**Excerpted text**:
******************************
John Bennett Named ATLAS Director
John Bennett, associate dean of engineering and applied science and an ATLAS Board member who helped create the ATLAS PhD program, in 2006, becomes the director of ATLAS. Bennett, the Archuleta Professor of Computer Science, holds joint faculty appointments in electrical and computer engineering and interdisciplinary telecommunications. He holds bachelor’s and master’s degrees from Rice University in electrical and computer engineering and a doctorate in computer science from the University of Washington, Seattle.
Joel Swanson Named Director of TAM Program
Joel Swanson, an artist and instructor in the Technology, Arts and Media (TAM) program, is named curriculum director of the TAM program. A TAM graduate himself, Swanson later received an MFA in digital art at the University of California, San Diego. His works include installations, both physical and virtual, that explore the nature of language and its embodiment.
Rebekah West Named Director of Center for Arts, Media and Performance
Rebekah West, a multimedia artist whose creative works include theater, dance, video, television, photography and writing, is named director of the Center for Arts, Media and Performance. Her experience also includes 10 years as producing director of the Space for Dance Theatre/Boulder Dance Alliance.
Jill Van Matre named associate director of ATLAS
Jill Van Matre is named the associate director of ATLAS. Van Matre has a law degree from the University of Colorado Boulder and a bachelor’s degree in finance and international studies from Indiana University. Prior to law school, she worked for Lucent Technologies and Microsoft Corporation. Van Matre, a research fellow with CU Boulder's Silicon Flatirons Center for Law, Technology and Entrepreneurship, leads the ATLAS PhD seminar. She also teaches a writing seminar in the Interdisciplinary Telecommunications Program.
******************************
**Directives**:
a - According to the appointment announcements, where did Joel Swanson receive his MFA in digital art?
b - Echo the appointment announcements from "Jill Van Matre named" to "Interdisciplinary Telecommunications Program.".
c - For each statement, say yes or no depending on whether it agrees with the appointment announcements, and quote the words that decide it: (i) Rebekah West spent 10 years as producing director of the Space for Dance Theatre/Boulder Dance Alliance. (ii) Jill Van Matre earned her law degree from Indiana University. (iii) John Bennett holds a doctorate in computer science from Rice University.

**Raw records**:
******************************
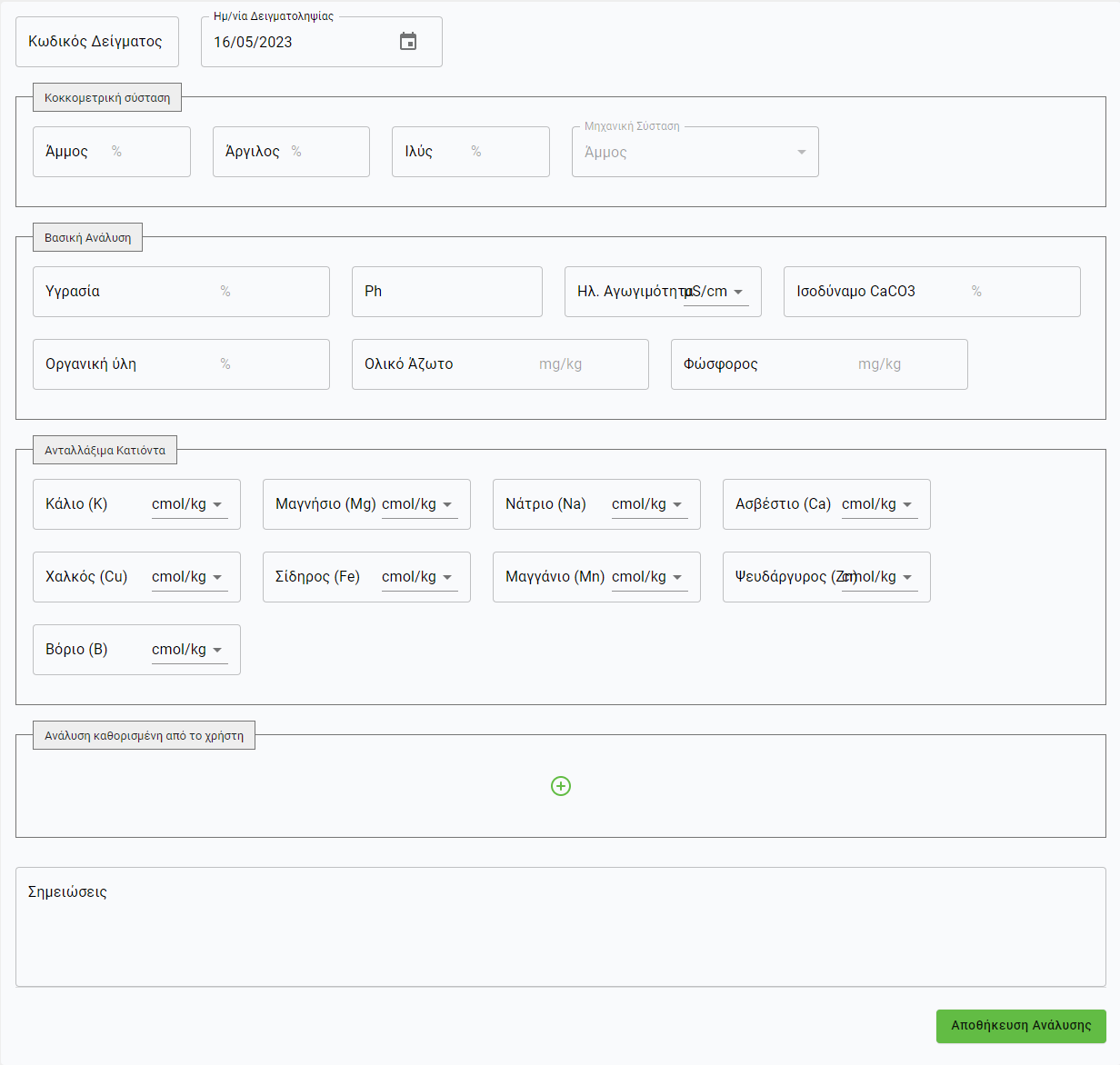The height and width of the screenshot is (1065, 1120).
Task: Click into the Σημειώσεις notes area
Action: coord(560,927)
******************************
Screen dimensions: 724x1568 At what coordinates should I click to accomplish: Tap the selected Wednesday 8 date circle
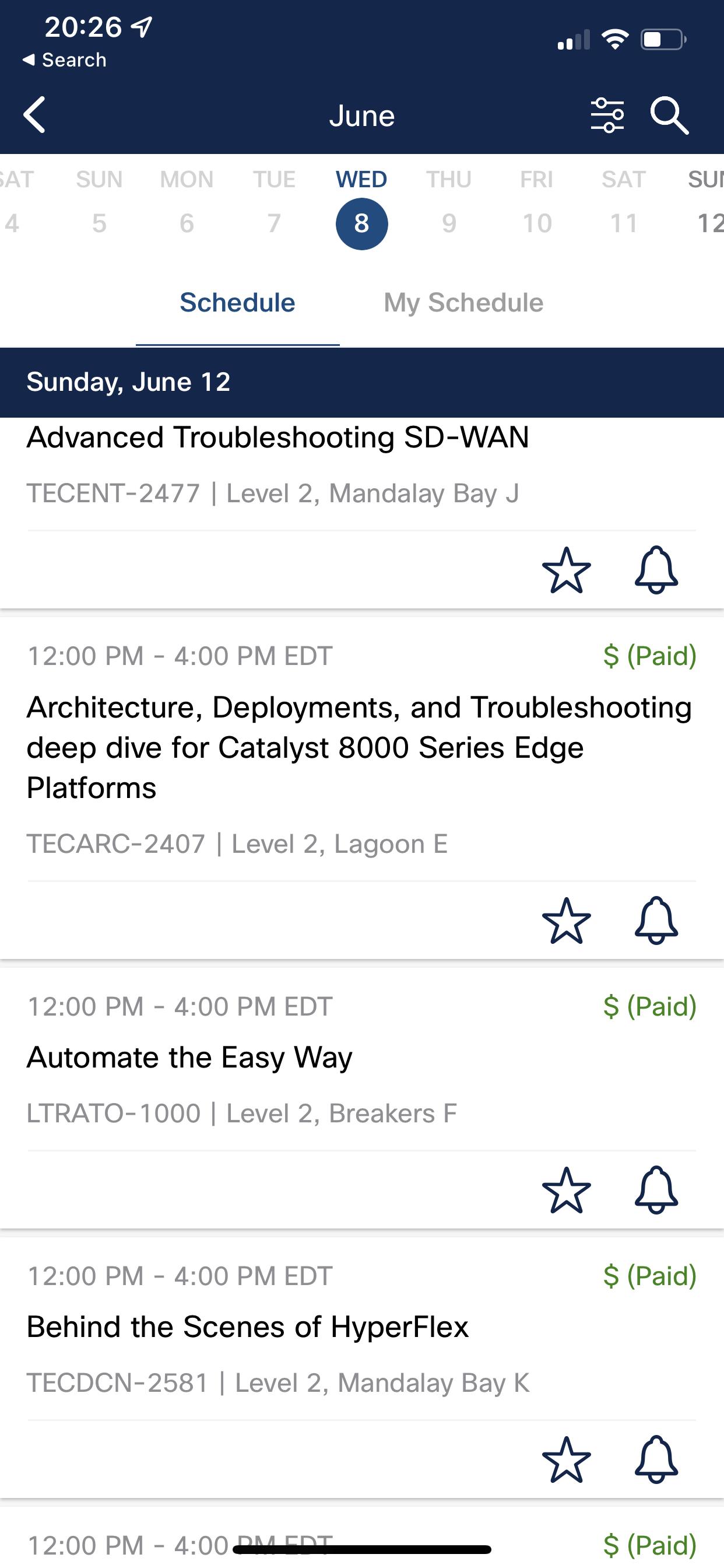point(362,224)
******************************
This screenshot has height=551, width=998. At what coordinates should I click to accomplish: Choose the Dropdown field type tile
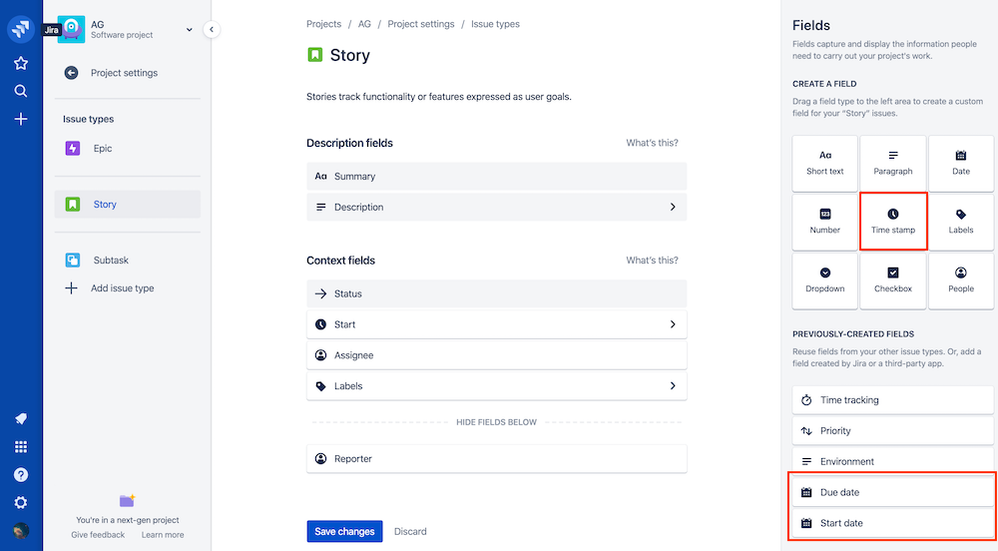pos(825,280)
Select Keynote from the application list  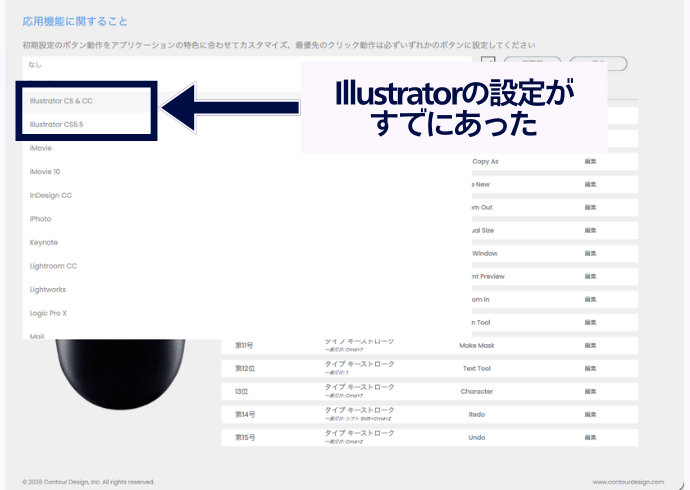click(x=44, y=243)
******************************
**Per-task outputs**:
a - At the University of California, San Diego.

b -
Jill Van Matre named associate director of ATLAS
Jill Van Matre is named the associate director of ATLAS. Van Matre has a law degree from the University of Colorado Boulder and a bachelor’s degree in finance and international studies from Indiana University. Prior to law school, she worked for Lucent Technologies and Microsoft Corporation. Van Matre, a research fellow with CU Boulder's Silicon Flatirons Center for Law, Technology and Entrepreneurship, leads the ATLAS PhD seminar. She also teaches a writing seminar in the Interdisciplinary Telecommunications Program.

c -
(i) Yes: "Her experience also includes 10 years as producing director of the Space for Dance Theatre/Boulder Dance Alliance."
(ii) No: "Van Matre has a law degree from the University of Colorado Boulder"
(iii) No: "a doctorate in computer science from the University of Washington, Seattle"